Beznadzieja jest siostrą rozpaczy… beznadziejność – jako postawa – legitymizuje ułomność, w tym przypadku polityczną
Nie ma sensu komentować wydarzeń weekendu, bo i tak naprawdę nie ma czego.
Z którejkolwiek strony przyglądać się zjawisku – incydent bez znaczenia.
1. liczebność – frekwencja legionów Jarosława niewiele przewyższała klasyczną ustawkę po
drugoligowym barażu.
2. ideologia „spotkania” również niewiele odbiegała od kultury szalikowców.

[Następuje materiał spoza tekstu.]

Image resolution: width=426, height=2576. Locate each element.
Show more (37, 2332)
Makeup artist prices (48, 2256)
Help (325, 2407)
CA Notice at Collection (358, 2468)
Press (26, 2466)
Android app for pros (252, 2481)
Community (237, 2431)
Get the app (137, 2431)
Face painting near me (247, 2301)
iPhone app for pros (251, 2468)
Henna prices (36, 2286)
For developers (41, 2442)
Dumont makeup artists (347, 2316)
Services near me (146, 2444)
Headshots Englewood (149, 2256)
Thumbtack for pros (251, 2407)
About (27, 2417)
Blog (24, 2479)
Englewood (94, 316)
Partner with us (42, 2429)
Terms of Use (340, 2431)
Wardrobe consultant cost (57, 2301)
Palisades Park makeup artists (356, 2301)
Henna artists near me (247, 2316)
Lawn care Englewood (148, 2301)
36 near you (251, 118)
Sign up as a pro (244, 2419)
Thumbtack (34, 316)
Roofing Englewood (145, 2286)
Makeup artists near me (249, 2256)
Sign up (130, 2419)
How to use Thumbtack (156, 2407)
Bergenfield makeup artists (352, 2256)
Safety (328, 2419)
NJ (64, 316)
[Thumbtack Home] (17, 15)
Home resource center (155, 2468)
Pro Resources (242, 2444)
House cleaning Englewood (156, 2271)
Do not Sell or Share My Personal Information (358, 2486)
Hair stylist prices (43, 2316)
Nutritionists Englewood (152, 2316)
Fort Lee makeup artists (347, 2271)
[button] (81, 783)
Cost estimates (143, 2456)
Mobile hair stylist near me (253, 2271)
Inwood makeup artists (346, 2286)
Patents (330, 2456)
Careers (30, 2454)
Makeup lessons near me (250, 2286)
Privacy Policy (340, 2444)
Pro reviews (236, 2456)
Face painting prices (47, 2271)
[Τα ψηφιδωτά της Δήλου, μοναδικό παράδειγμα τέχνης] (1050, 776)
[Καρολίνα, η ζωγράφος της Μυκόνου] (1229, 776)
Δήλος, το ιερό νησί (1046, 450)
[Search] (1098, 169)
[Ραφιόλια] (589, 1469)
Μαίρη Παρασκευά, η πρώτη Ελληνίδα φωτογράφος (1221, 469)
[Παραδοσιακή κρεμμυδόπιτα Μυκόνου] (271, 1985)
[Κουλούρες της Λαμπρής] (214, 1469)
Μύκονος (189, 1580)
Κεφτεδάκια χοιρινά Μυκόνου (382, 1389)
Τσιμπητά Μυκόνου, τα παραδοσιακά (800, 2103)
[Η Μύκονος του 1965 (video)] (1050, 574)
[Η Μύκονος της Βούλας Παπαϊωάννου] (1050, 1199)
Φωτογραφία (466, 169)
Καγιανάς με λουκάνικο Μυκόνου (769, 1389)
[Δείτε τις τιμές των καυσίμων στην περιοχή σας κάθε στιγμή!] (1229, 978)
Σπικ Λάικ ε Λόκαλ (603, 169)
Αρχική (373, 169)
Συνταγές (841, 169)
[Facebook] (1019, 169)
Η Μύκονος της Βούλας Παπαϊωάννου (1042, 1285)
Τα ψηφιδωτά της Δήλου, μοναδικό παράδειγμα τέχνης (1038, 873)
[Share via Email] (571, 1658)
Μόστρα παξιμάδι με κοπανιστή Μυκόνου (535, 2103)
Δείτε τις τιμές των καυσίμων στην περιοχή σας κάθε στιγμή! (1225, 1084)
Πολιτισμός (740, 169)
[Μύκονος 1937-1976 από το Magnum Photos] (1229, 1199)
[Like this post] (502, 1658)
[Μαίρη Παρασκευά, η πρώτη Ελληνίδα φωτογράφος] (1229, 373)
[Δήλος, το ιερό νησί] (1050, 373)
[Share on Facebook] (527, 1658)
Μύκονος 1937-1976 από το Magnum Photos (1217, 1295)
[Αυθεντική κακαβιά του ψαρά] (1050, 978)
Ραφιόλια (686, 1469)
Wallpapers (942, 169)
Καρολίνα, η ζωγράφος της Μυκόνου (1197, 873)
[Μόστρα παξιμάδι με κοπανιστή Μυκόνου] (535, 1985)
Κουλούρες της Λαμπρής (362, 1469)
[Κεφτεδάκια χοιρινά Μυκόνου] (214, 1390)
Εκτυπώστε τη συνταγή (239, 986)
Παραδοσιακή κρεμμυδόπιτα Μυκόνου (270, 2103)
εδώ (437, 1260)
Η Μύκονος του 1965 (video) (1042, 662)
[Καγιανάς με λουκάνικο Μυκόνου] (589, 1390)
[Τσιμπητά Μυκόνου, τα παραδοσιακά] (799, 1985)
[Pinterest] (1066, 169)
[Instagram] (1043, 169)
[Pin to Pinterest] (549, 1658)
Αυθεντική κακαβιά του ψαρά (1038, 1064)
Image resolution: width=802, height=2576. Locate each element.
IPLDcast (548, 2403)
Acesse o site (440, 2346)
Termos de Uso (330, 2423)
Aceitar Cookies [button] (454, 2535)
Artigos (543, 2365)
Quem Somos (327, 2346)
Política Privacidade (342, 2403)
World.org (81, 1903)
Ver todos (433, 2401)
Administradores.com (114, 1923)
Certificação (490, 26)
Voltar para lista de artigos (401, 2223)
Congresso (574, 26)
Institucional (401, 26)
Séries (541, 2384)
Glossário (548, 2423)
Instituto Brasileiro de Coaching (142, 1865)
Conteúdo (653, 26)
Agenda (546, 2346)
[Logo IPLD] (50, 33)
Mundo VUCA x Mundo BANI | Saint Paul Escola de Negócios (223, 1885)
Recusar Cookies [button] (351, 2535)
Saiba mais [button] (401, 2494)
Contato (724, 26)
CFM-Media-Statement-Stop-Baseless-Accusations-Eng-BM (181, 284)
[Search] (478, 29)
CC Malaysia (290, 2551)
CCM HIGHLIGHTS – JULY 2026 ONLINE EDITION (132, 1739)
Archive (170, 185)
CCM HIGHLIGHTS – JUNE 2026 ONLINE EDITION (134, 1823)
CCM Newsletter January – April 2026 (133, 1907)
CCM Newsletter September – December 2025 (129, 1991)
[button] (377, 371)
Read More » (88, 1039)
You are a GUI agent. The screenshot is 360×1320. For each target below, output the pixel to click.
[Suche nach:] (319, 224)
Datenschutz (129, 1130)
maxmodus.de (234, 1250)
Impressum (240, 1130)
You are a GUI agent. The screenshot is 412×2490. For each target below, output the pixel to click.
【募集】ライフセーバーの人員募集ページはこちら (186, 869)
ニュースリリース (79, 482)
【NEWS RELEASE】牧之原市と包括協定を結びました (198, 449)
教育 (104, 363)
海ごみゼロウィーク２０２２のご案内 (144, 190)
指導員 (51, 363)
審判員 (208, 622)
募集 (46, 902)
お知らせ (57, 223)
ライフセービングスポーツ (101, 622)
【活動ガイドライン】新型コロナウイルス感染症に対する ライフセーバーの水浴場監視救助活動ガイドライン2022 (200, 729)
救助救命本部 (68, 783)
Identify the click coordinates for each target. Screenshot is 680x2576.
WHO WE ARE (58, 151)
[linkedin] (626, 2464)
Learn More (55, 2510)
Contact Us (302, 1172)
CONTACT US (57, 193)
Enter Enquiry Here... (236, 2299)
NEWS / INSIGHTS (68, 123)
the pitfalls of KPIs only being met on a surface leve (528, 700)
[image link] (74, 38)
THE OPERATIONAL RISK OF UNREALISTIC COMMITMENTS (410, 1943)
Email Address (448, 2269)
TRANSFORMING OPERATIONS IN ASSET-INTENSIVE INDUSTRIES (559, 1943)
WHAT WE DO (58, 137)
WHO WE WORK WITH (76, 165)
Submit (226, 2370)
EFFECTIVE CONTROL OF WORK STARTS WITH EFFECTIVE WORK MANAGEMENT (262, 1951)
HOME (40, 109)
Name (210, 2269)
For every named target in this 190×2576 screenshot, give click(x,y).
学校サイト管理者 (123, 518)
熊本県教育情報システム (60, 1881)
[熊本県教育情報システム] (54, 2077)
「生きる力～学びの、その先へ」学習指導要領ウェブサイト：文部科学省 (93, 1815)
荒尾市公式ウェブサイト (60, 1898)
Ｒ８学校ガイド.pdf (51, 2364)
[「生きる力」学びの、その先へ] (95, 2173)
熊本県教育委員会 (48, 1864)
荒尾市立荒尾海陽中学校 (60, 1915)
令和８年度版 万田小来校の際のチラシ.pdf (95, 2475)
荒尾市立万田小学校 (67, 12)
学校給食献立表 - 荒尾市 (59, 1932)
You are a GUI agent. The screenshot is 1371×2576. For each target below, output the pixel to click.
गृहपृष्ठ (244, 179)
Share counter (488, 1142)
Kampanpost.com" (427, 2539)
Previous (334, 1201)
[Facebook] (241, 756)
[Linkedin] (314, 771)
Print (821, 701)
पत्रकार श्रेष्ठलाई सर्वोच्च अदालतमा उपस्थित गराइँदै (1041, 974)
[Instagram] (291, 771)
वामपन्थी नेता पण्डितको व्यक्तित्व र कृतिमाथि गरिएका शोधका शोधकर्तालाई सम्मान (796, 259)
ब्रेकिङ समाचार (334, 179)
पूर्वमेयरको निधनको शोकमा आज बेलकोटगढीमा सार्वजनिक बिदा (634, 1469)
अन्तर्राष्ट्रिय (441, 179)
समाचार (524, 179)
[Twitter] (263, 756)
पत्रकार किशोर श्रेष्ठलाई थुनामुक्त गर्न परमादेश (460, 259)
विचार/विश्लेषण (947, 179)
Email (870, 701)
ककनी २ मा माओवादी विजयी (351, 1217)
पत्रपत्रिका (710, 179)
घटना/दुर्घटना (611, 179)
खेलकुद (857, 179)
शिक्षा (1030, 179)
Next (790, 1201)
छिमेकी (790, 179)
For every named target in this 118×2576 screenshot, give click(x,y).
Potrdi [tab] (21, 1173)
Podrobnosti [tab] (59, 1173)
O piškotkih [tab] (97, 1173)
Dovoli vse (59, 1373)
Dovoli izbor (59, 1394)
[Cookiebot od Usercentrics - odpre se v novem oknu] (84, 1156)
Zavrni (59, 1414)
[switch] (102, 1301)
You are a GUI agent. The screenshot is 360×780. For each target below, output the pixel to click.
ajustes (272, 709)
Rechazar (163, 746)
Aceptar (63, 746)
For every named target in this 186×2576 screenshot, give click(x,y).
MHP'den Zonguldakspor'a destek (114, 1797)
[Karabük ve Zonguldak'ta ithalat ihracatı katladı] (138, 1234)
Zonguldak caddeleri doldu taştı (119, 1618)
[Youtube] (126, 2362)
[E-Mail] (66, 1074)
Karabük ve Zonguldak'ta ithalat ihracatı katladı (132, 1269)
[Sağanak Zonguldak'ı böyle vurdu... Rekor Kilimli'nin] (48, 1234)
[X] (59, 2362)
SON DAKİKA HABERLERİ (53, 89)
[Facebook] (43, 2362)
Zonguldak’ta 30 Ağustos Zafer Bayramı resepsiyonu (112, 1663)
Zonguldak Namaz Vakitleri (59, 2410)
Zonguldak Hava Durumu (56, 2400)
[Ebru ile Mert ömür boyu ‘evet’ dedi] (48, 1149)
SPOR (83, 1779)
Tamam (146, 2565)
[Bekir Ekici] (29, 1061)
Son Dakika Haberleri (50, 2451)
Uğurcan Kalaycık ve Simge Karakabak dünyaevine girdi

Hasełka wypisane na transparentach i wykrzyczane z tłumu jak żywo przypominały
sławetne „a Legia stara k…a jest!”
3. szarża (p)osłów PiS na barierki pod Pałacem Prezydenckim równie wymowna jak i samo
Gasnące ugrupowanie – „Tera Koorva MY!!!”
Wniosek jeden: jaki wódz tacy wierni.
Odnośnie nieszczęsnej tablicy również – w mojej ocenie – sytuacja jasna i klarowna.
Rosjanie monitowali od 4-miesięcy o uporządkowanie kwestii formalnie.
Brak odzewu zaowocował krótką decyzją.
Tak na marginesie, żałoba żałobą, ale Panie Gosiewska i Kurtyka powinny zrozumieć, że bezkarnie to mogą sobie sentymentalne bibeloty rozstawiać we własnych mieszkankach.